Much has changed since the publication of the first edition of this book in 2006. The use of credit scoring has become truly international, with thousands of lenders now developing their own scorecards in-house. As a benchmark, The SAS Credit Scoring1 solution, which started out around that time, now has hundreds of customers – but more importantly, they are spread out across 60-plus countries. Many more banks, of course, use products from other vendors to build and use credit risk scorecards in-house, but in general, the trend has moved away from outsourcing the development of scorecards to internal builds.
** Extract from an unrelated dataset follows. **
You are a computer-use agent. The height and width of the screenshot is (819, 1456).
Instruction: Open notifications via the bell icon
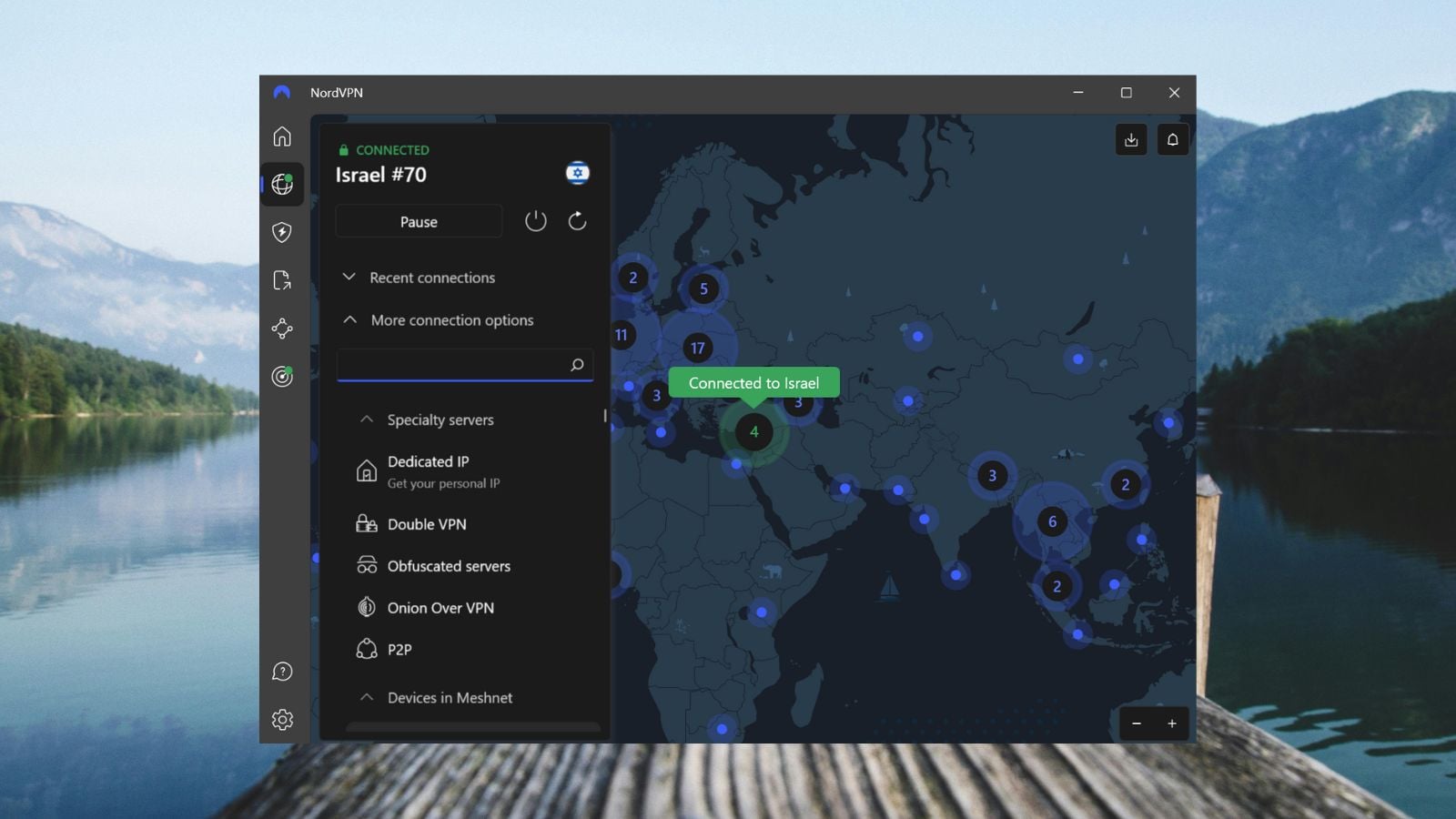[1173, 139]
The following factors, listed in the order discussed, have led to more widespread usage of scorecards and the decision by banks to build them in-house.

Factors driving the increased use of scorecards include:

● Increased regulation.

● Ease of access to sizable and reliable data.
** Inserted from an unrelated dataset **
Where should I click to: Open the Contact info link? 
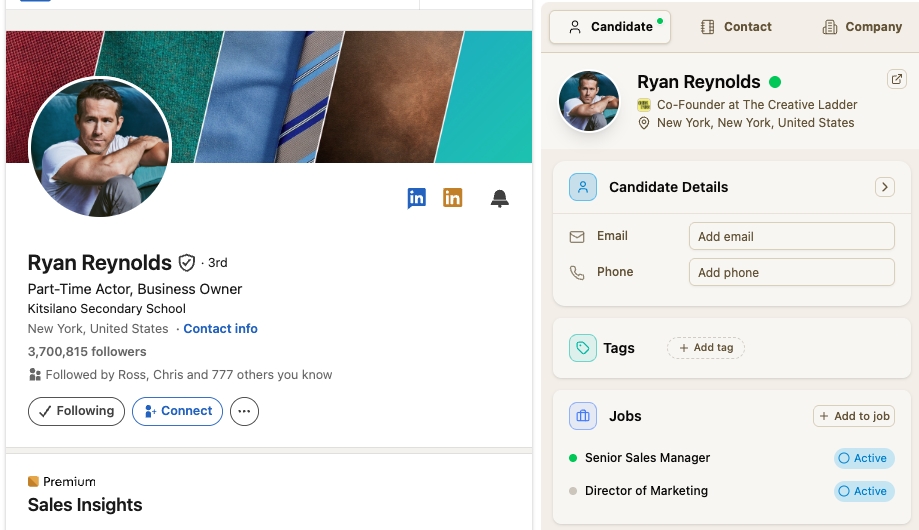(x=220, y=328)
● Better software for building scorecards.

● Availability of greater educational material and training for would-be developers.

● Corporate knowledge management fostering retention and sharing of subject-matter expertise.

● Signaling capabilities to external and internal stakeholders.

● Efficiency and process improvement.

● Creating value and boosting profitability.

● Improved customer experience.

In the past decade, the single biggest factor driving banks to bring credit scorecard development in-house has been the Basel II Accord.2 Specifically, banks that have opted to (or were told to) comply with the Foundation or Advanced Internal Ratings Based approaches of Basel II were required to internally generate Probability of Default (PD) estimates (as well as estimates for Loss Given Default [LGD] and Exposure at Default [EAD]). Larger banks expanded their production and usage of credit scoring, and were compelled to demonstrate their competence in credit scoring. In many countries, particularly in Europe, even small banks decided to go for these approaches, and thus had to start building models for the first time. This led to some challenges – when you have never built scorecards in-house (and in some cases, not really used them either), where do you start? Many institutions went through significant changes to their data warehousing/management, organizational structure, technology infrastructure, and decision making as well as risk management cultures. The lessons from some of these exercises will be shared in chapters on creating infrastructures for credit scoring, as well as the people who should be involved in a project.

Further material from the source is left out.